Burası Bağdat’sa,çok işimiz var onu söyleyeyim. Çocukların ağlamasını susturmalıyız önce, Kardeşimiz ya,onlar bizim dince, Aslında bunun da bir önemi yok; İnsan o, insan olabildiğince... Sonra kadınların kırılan kalpleri, Kadınlık guruları onarılmalı, Hayata güven duymalı, Kadınlar daha şerefli yaşamalı, Güven tesis edilmeli toplumda, Hiç kimse birbirinin mezhebine karışmamalı, İşte bu böyle bir şey,iki üç aşamalı... Kayıp insanların şehirlerinde ne işimiz var bizim.
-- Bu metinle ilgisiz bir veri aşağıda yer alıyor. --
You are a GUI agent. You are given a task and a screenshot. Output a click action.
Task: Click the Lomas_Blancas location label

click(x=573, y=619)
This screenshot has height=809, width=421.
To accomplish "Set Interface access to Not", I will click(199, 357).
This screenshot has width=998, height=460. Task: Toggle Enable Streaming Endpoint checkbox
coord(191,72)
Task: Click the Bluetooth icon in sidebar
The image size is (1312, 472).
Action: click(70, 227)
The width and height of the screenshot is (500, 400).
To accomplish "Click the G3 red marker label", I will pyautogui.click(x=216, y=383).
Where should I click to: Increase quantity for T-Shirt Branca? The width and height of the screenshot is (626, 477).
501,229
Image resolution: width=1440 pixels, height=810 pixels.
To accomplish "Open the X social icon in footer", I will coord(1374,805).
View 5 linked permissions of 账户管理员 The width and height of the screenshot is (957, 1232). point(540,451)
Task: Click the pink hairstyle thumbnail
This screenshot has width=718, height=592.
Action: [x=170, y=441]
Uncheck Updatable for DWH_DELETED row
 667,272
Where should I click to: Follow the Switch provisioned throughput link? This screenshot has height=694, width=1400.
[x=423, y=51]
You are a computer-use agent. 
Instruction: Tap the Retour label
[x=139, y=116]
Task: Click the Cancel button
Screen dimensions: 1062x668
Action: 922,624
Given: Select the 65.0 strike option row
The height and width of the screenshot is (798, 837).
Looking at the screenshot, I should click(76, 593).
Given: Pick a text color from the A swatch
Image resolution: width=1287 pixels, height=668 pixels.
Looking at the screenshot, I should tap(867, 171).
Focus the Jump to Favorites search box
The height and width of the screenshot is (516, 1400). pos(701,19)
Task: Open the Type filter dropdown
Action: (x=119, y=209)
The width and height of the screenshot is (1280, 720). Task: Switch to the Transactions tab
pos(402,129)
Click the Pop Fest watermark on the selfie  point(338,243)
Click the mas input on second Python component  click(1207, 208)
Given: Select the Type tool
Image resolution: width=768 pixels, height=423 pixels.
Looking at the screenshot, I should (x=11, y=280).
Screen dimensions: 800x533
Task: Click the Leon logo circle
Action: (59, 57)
Burası Ramallah’sa, Daha da çok işimiz var onu söyleyeyim. Çocukları dövülmüşse, Çocuklarının kemikleri kırılmışsa anaların, Elektrik,su yoksa, Okul yoksa,öğrenmek yoksa, Yalınayak,baldırı çıplak gezmek varsa, Ve bütün yalanlara,insanların karnı toksa, Daha çok işimiz var onu söyleyeyim. Kayıp insanların şehirlerinde ne işimiz var bizim. Burası Diyarbakır’sa,Şırnak’sa,Van’sa, Varoşlarda binlercesi, Yoksulluk sınırının altında yaşıyorsa, Ve batıya gitmek için, Otobüsler adam almıyor,taşıyorsa, Eğitimler yarımsa, Dört karılı,otuz çocuklu adamlara, Oturdukları evler darsa, Kışın kar yolları kapadığında, Köy yolları beş altı ay kapalıysa, Kayıp insanların şehirlerinde, Daha çook işimiz var bizim... AHMET ZEYTİNCİ |
İnsanların kaçıp terk ettiği şehirlerde
Daha çok işimiz var.Hem de çok.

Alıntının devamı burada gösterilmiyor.